Sejumlah pejabat tinggi PBB turut menghadiri pertemuan tersebut, yakni Wakil Sekretaris Jenderal untuk Operasi Perdamaian Jean-Pierre Lacroix, Wakil Sekretaris Jenderal untuk Dukungan Operasional Atul Khare, serta Wakil Sekretaris Jenderal untuk Strategi Manajemen, Kebijakan, dan Kepatuhan Catherine Pollard.

Penyelenggaraan UNPM 2027 di Jakarta diharapkan menjadi momentum bagi Indonesia untuk mendorong komitmen politik dan solusi bersama dalam menghadapi berbagai tantangan pemeliharaan perdamaian.
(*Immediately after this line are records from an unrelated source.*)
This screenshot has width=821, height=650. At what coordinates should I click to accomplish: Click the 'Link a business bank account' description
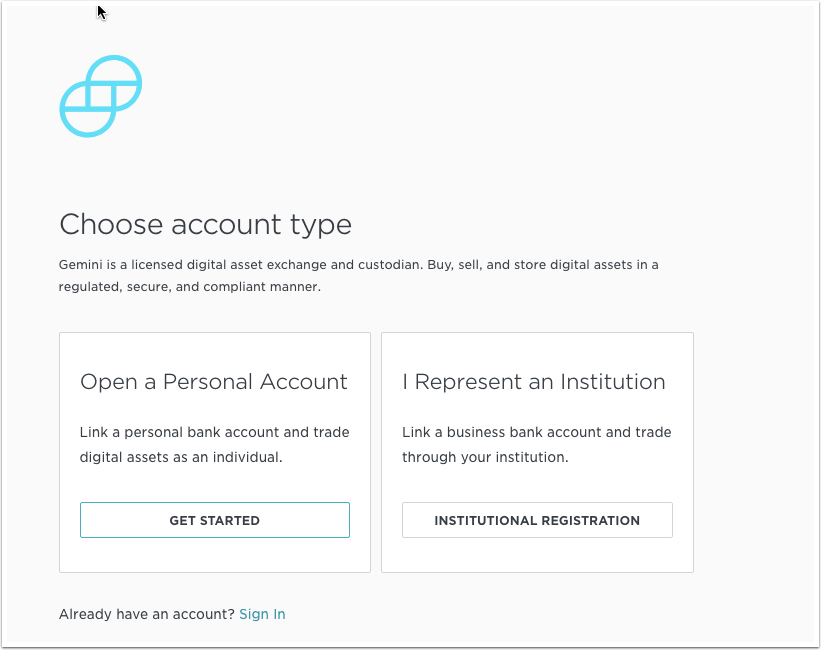[537, 445]
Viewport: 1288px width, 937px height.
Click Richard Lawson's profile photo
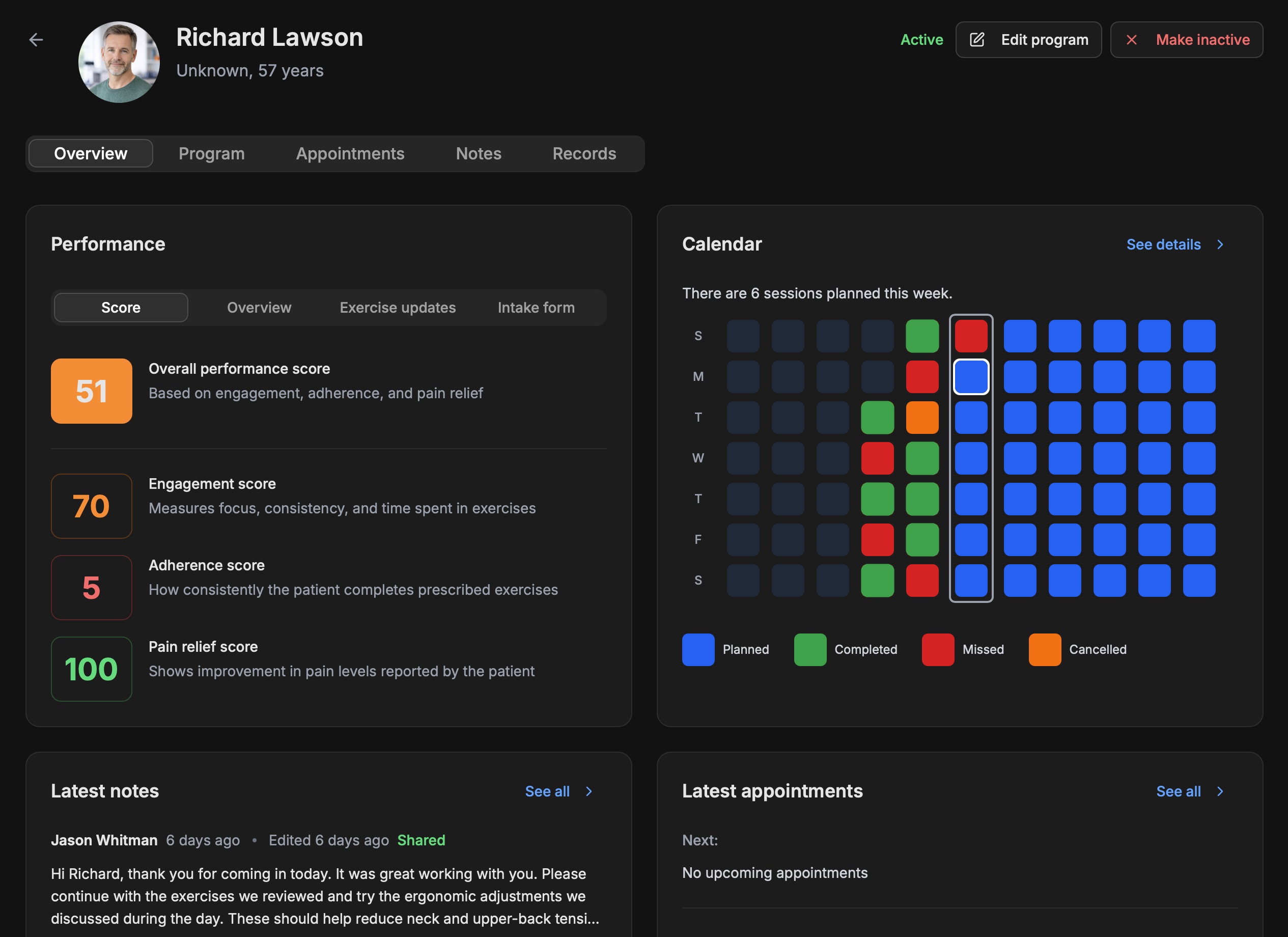click(119, 63)
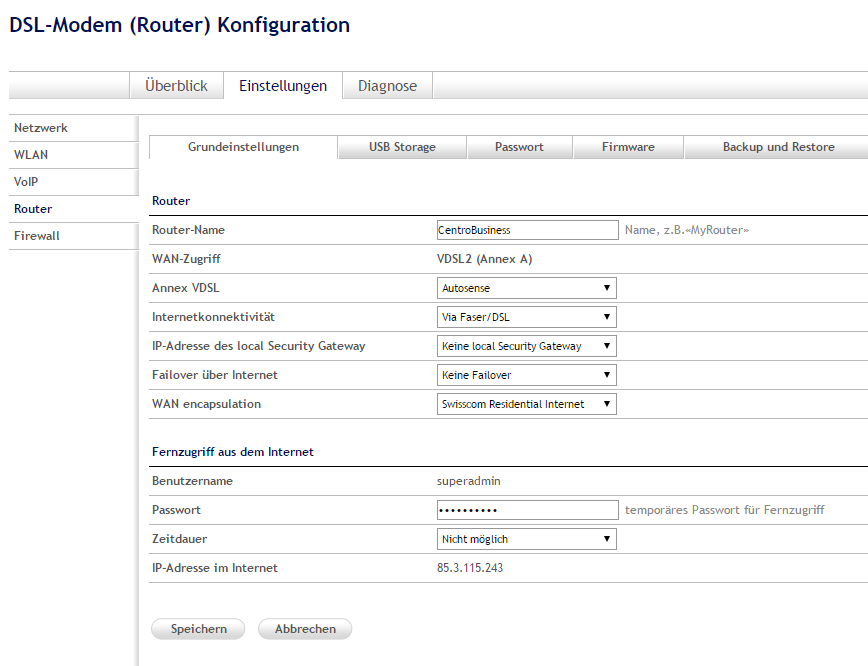
Task: Select Firewall in the sidebar
Action: coord(37,236)
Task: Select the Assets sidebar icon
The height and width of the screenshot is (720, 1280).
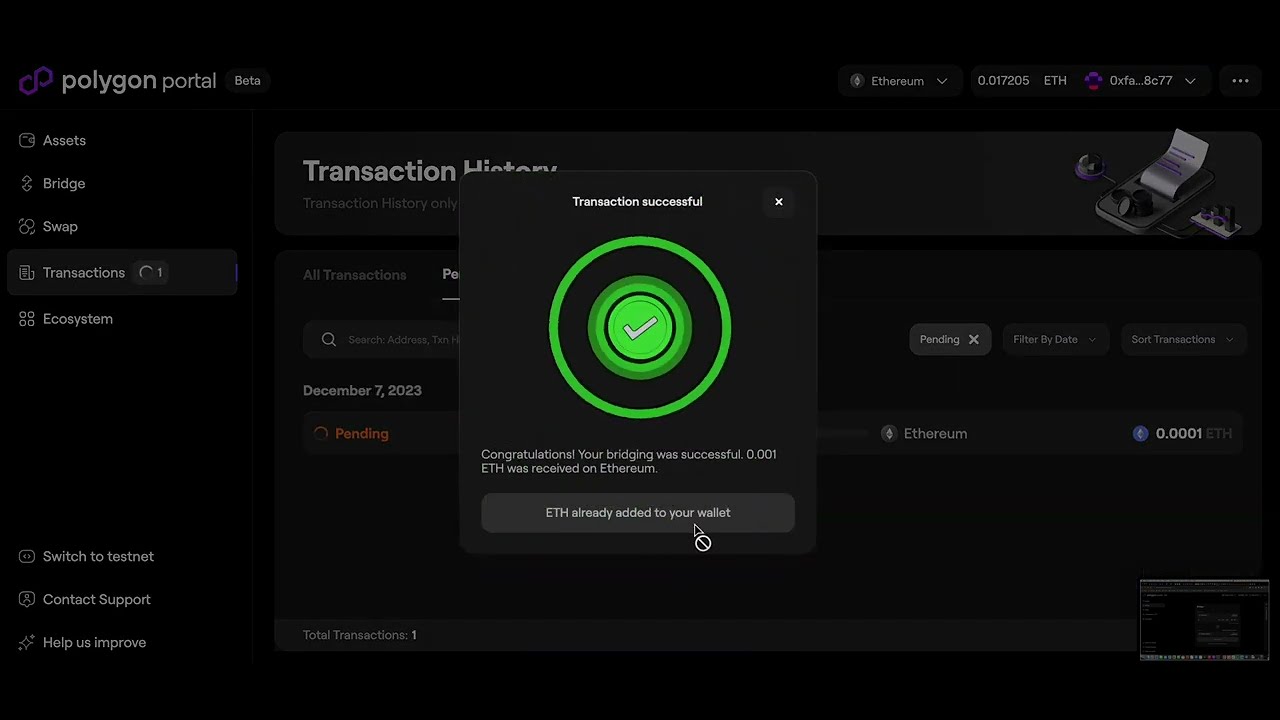Action: tap(27, 140)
Forum tersebut juga menjadi kesempatan untuk memperkuat kerja sama antara negara-negara anggota, negara kontributor pasukan, dan PBB.

Indonesia Telah Kirim Lebih dari 60.000 Pasukan Perdamaian

Keterlibatan Indonesia dalam misi perdamaian internasional telah berlangsung selama lebih dari enam dekade sejak pertama kali mengirimkan pasukan pada 1957.

Pengiriman pertama dilakukan melalui United Nations Emergency Force (UNEF) di Sinai, Mesir.

Sejak saat itu, Indonesia telah mengirimkan lebih dari 60.000 personel pasukan pemelihara perdamaian ke berbagai wilayah dunia.

Tugas dalam misi perdamaian juga menghadapkan personel Indonesia pada berbagai risiko di wilayah konflik.

Pada periode Maret-April 2026, empat anggota pasukan perdamaian Indonesia yang bertugas dalam United Nations Interim Force in Lebanon (UNIFIL) gugur dalam rangkaian insiden di Lebanon.

Risiko tersebut tidak mengurangi komitmen Indonesia untuk terus berkontribusi terhadap upaya pemeliharaan perdamaian PBB.

Di tengah dinamika internasional, pasukan penjaga perdamaian PBB tetap memiliki peran penting dalam menjaga perdamaian dan keamanan dunia.

Keberadaan pasukan penjaga perdamaian juga perlu berjalan beriringan dengan penguatan solusi politik dan pembangunan perdamaian pascakonflik untuk mendukung terciptanya perdamaian yang berkelanjutan.